While AI models are entirely capable of working with raw, unstructured data, it’s worthwhile to synthesize the data. Ensuring each chunk of information in our RAG prompt makes semantic sense and is directly relevant to the chatbot’s tasks can optimize performance, reduce costs, and minimize the odds of ‘hallucinations.’ After all, a chatbot is only as good as the data we give it access to. For products looking to leverage AI, content strategy and editorial process need careful consideration.

A page from the MIT Admissions website titled "Our selection process"

Two sample responses from a chatbot. The first is for optimizing chinks for character/tokens count and splits the response in 5 equal parts, with some of the splits happening in the middle of a word of sentence. The second is for optimizing chunks for semantic meaning and splits the response in 5 uneven parts, with each part having at least one full sentence and a natural split.

Responsible AI

AI can ‘break’ silently. Unlike obvious, application-breaking bugs in typical software, erroneous answers can slip by unnoticed. AI optimizes its response based on mathematical probabilities, learned from its training dataset. Biases and misinformation originating from the dataset can carry through to its answers without careful curation and supervision. A little prompt engineering helps mitigate but doesn’t entirely eliminate these issues when the inner workings of AI, especially those of proprietary models, are opaque by nature and non-deterministic by design.

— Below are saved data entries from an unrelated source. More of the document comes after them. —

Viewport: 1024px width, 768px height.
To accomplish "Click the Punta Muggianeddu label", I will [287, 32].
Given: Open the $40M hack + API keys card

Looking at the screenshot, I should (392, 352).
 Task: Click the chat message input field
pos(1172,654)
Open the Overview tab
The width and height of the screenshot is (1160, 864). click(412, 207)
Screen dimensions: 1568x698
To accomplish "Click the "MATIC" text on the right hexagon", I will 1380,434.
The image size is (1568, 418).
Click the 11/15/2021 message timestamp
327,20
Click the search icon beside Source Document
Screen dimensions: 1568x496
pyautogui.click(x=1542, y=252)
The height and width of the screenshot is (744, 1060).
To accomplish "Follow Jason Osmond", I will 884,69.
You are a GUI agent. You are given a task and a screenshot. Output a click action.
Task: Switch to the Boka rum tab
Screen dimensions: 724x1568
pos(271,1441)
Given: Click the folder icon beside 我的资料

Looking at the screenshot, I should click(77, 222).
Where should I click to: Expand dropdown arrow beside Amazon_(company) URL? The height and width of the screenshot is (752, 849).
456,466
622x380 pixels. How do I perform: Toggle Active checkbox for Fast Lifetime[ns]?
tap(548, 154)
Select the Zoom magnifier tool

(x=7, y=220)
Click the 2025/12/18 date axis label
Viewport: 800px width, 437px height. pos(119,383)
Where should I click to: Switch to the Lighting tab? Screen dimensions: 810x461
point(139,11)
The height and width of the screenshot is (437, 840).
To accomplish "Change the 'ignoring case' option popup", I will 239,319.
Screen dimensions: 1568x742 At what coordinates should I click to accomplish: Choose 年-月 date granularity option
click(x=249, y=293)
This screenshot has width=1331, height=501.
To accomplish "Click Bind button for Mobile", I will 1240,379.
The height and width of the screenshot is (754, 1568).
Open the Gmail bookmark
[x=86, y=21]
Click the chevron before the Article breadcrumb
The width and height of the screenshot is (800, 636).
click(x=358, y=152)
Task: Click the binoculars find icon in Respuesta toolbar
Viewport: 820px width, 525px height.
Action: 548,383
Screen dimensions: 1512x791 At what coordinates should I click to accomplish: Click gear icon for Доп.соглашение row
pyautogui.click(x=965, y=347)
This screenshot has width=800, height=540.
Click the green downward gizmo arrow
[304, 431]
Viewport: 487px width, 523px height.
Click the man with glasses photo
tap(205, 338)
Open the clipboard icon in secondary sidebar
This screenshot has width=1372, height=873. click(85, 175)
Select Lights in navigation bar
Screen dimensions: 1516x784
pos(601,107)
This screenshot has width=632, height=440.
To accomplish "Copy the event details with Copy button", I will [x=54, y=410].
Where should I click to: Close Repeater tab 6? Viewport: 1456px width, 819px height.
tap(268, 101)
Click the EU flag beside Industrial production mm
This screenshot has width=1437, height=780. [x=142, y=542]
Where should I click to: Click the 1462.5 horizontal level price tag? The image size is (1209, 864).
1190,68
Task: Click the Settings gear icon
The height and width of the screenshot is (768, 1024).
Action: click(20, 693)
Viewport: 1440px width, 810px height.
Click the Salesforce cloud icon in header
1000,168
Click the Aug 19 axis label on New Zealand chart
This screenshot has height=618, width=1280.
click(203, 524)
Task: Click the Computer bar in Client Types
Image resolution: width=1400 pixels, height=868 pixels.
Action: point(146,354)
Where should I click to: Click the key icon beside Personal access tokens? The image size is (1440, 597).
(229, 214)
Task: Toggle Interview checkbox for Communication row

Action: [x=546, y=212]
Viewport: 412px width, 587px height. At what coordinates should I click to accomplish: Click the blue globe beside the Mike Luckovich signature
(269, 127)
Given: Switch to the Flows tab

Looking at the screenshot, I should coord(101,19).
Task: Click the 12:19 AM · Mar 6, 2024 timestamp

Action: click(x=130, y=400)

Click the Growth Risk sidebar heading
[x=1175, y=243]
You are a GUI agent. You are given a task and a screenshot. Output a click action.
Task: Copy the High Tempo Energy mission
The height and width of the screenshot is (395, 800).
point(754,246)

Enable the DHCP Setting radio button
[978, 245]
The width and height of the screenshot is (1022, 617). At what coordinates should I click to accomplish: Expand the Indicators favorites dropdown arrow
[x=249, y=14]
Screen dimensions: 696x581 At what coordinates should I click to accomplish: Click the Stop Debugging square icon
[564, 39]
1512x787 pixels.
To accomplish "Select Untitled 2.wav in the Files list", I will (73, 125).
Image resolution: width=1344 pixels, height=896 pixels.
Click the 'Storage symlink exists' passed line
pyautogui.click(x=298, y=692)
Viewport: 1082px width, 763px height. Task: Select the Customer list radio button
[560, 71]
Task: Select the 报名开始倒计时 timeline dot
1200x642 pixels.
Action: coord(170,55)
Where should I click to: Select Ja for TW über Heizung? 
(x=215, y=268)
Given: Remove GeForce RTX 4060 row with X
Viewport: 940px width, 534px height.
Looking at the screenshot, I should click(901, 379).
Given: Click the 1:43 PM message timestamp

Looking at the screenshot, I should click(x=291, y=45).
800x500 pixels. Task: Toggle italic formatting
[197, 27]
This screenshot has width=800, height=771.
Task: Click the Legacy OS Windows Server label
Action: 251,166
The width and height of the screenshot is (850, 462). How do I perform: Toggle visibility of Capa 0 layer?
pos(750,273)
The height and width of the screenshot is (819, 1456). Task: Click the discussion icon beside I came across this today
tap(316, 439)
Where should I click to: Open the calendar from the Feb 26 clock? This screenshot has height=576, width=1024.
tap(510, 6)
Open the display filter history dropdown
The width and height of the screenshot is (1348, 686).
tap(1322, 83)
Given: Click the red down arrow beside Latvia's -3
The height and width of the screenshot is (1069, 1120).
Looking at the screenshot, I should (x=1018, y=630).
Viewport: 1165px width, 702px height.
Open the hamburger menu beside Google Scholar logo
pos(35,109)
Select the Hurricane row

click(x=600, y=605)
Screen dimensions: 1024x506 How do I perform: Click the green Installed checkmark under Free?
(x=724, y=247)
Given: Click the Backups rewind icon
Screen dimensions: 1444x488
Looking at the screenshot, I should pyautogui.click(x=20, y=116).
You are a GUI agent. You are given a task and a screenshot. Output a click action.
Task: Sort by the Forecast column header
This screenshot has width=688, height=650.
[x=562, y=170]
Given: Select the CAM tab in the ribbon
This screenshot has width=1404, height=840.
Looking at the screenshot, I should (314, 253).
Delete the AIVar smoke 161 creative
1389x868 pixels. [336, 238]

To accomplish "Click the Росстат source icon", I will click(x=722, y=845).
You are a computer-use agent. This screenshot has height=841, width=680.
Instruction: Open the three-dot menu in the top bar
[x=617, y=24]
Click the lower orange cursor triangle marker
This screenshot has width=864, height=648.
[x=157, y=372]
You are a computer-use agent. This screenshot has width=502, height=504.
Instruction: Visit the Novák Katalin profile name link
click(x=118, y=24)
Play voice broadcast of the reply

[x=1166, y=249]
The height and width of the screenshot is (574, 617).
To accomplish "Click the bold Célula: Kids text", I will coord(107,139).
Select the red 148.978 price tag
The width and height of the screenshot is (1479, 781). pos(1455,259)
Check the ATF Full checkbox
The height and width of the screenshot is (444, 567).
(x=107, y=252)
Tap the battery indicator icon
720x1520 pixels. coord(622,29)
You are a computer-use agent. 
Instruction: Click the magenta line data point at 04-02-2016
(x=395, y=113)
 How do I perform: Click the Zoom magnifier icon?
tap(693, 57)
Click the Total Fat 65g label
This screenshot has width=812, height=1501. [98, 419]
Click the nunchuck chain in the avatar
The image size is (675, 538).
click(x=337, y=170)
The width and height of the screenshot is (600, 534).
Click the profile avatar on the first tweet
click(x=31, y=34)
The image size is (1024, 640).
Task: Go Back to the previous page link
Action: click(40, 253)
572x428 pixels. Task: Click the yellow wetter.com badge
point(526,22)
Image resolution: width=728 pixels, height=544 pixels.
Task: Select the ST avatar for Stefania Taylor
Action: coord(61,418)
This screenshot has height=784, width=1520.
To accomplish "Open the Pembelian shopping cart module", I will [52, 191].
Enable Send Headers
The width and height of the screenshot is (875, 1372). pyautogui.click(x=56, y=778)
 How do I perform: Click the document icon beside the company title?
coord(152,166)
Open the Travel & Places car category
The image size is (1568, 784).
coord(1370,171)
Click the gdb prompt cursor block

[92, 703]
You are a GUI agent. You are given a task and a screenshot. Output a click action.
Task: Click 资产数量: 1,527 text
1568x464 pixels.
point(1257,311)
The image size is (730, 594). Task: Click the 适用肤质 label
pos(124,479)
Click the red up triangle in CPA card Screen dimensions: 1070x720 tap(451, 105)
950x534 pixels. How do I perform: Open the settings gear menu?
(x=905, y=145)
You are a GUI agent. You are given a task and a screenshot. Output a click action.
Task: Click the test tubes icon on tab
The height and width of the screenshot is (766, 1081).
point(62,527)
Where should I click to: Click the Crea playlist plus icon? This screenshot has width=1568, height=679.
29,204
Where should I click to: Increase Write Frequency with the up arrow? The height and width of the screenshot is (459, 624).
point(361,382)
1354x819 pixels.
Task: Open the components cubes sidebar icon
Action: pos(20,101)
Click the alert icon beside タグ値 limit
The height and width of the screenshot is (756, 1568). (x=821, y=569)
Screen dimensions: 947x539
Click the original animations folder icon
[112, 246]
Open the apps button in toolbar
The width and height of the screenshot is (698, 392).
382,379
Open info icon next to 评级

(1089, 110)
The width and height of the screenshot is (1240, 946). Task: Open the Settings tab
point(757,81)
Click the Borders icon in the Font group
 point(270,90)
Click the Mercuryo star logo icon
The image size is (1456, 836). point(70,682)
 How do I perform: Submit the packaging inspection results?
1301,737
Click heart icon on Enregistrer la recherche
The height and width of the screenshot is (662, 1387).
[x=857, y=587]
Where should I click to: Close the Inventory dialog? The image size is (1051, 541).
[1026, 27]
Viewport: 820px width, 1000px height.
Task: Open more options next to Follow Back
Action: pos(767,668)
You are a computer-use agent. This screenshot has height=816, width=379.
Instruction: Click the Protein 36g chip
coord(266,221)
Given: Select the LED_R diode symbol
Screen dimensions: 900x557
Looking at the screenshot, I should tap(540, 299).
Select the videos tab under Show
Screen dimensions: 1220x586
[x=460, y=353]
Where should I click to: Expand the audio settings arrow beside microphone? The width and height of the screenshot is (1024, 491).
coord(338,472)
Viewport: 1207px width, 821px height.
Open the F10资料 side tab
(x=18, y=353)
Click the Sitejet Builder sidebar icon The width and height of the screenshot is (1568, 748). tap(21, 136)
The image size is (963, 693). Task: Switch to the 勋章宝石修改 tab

Our work has a real impact on the ways people vote, stay informed, or pursue higher education. Affordances communicating the potential for misinformation, human feedback mechanisms, and monitoring are all key ingredients to responsible AI applications.

A conversation between a user and a chatbot starting with a disclaimer stating it's experimental and a prompt for the user to indicate whether the response was helpful or not at the end.

Test early, often, and openly

Refining the chatbot was half the battle. As soon as we had a working chatbot, we gave everyone at Upstatement access to the prototype as part of a studio-wide QA (a common practice at Upstatement!). We made numerous improvements—our chatbot now responds in greater detail, operates only in the relevant subject matter, makes conclusions from explicit information only, and provides helpful follow-ups to questions without answers. Establishing a tight feedback loop early in the process helps us find the boundaries we want to set for a product as nebulous as AI.

Three questions from a user to a chatbot, each with a wrong answer grayed out and another non-grayed out answer where the chatbot states the correct information or says that it doesn't have access to that information and prompts the user to reach out to the MIT admissions office.

Part of a greater solution

As we learn about the ways AI works, we’re noticing that above all, it’s flexible. AI isn’t an all-or-nothing solution. There’s a vast range of adoption that organizations can take, from a simple semantic search to a full-fledged chatbot. As thought partners to our clients and their brands, organizations, and platforms, our practice goes beyond building technical AI solutions. A significant part of our job comes before that: determining their appropriate place on the AI-adoption spectrum. Like so many technologies and tools, moderation, strategic thought, and responsible implementation are key.

We’ll be sharing more detailed insights around our chatbot soon, along with takeaways from our other initiatives intended to demystify and leverage AI.